DIRECTION 1:
Pull out the passage of the essay on phobias from "I travelled to" up to and including "mention years later.", copying it word for word.
DIRECTION 2:
Extend the personal account of fears and phobias, picking up right after its final sentence.

OK, many people write here about their memories and dreams.
I would like to tap in subject of fears or phobias. Most of the phobias can’t be really traced. Some are probably imprinted in us. Let’s say, we don’t like snakes. I saw a snake first time when I was about 20, for instance, but remember, what when I was a kid, I always tried to sit in an armchair with legs up on the seat, as I was afraid what a snake would bite me from under. Even then I thought it can’t be possible what a snake would be on the 7th floor of our block of flats in a harsh winter, 20 Celsius below zero. But I couldn’t bring myself to put my feet down. I could spend a whole evening imagining scenarios of how a snake could sneak under my armchair.

Anyway, I suppose most of phobias are triggered by something in remote past, early childhood and long time forgotten memories. I can trace one my phobia though, as I can recall what happened to me.

I travelled to one remote city hitchhiking. I was very young, completely broke and wanted to see a girl I was in love with. To cut it short, she did not fancy me much and her boyfriend did even less. They lived in a massive hostel inhabited with hundreds students at that time. She had a kind heart, so instead of kicking me out I was fed and passed to a friend of hers who happened to live alone in a spacious room in that hostel. This friend of her was a girl of enormous size. She spoke in a deep low voice which could shake a glass and was torturing me all the way down along endless staircases and corridors with tales about her romantic adventures.
To be honest, my mind was occupied in that moment so I couldn’t remember what they were about even the next day, do not mention years later.

SOURCE DATA:
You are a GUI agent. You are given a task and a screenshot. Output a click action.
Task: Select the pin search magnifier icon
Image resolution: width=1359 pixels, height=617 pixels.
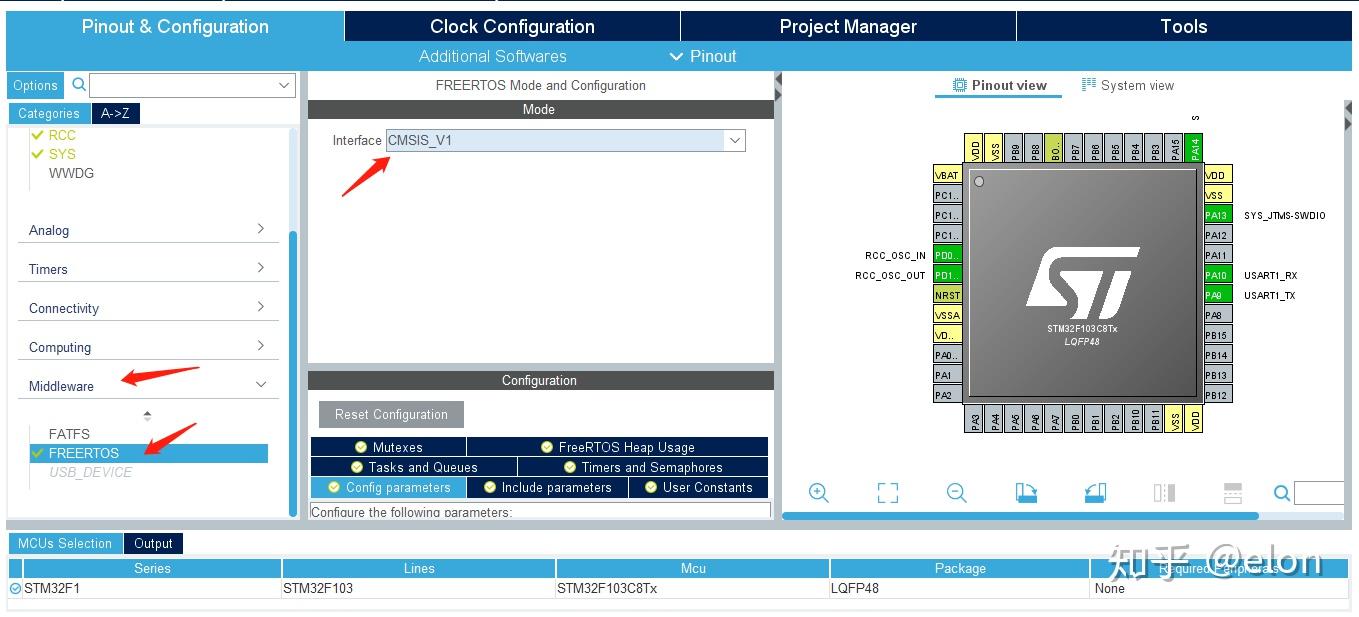point(1281,492)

EXERCISE RESULT 1:
I travelled to one remote city hitchhiking. I was very young, completely broke and wanted to see a girl I was in love with. To cut it short, she did not fancy me much and her boyfriend did even less. They lived in a massive hostel inhabited with hundreds students at that time. She had a kind heart, so instead of kicking me out I was fed and passed to a friend of hers who happened to live alone in a spacious room in that hostel. This friend of her was a girl of enormous size. She spoke in a deep low voice which could shake a glass and was torturing me all the way down along endless staircases and corridors with tales about her romantic adventures.
To be honest, my mind was occupied in that moment so I couldn’t remember what they were about even the next day, do not mention years later.

EXERCISE RESULT 2:
Eventually I found myself in her room. It was filled with hundreds of little objects. Everything was of dwarfs’ size. The girl obviously tried her best to fit in that space as many tiny objects as possible. Everything there was organized by a principle “the smaller is the better”. She had dolls’ furniture and cutlery, small carpets, miniature stereo and lots of stupid useless toy objects which she apparently was collecting.
It was too much… Simply beyond my capability to digest it. I left her place at once with a splitting headache.
That’s how I recognized that I have a psychological trauma about everything little.
Small things are just freaking me out; I don’t like dwarf pets, dogs and ponies either.

I wonder what I can do with it. Well, some people could say that phobias and fixations are the integral part of our individuality. Phobium ergo est. I’m scared, therefore I exist. Johnny Depp is afraid of clowns for instance. They are freaking him out, he said in his recent interview. I’ve met a girl while ago who confessed she is afraid of balloons. What’s wrong with clowns? What’s wrong with fucking balloons? Why do I have to feel uneasy surrounded by small objects? I tried to google my phobia, but couldn’t find even a specific name for it, so there was no way to find out how I can deal with it.
It’s not a serious problem though, just a little annoyance.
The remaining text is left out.